-- WORK ITEM --
Retype, without any change, the first line of the records and every line after it through the one containing "季節の花 (94, 909)".

_____

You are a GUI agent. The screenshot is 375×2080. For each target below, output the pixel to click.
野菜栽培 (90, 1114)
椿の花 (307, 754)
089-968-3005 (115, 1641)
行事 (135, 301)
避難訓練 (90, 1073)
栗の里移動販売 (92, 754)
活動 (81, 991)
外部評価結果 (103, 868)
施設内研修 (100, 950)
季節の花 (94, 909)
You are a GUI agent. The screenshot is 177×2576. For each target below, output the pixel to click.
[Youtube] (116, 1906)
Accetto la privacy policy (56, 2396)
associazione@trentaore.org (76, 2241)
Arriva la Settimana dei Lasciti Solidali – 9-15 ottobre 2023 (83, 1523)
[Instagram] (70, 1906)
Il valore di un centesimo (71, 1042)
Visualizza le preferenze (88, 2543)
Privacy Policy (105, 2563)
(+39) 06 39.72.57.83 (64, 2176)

_____

-- SOLUTION FOR THIS EXERCISE --
You are a GUI agent. The screenshot is 375×2080. For each target below, output the pixel to click.
野菜栽培 (90, 1114)
椿の花 (307, 754)
089-968-3005 (115, 1641)
行事 (135, 301)
避難訓練 (90, 1073)
栗の里移動販売 (92, 754)
活動 (81, 991)
外部評価結果 (103, 868)
施設内研修 (100, 950)
季節の花 (94, 909)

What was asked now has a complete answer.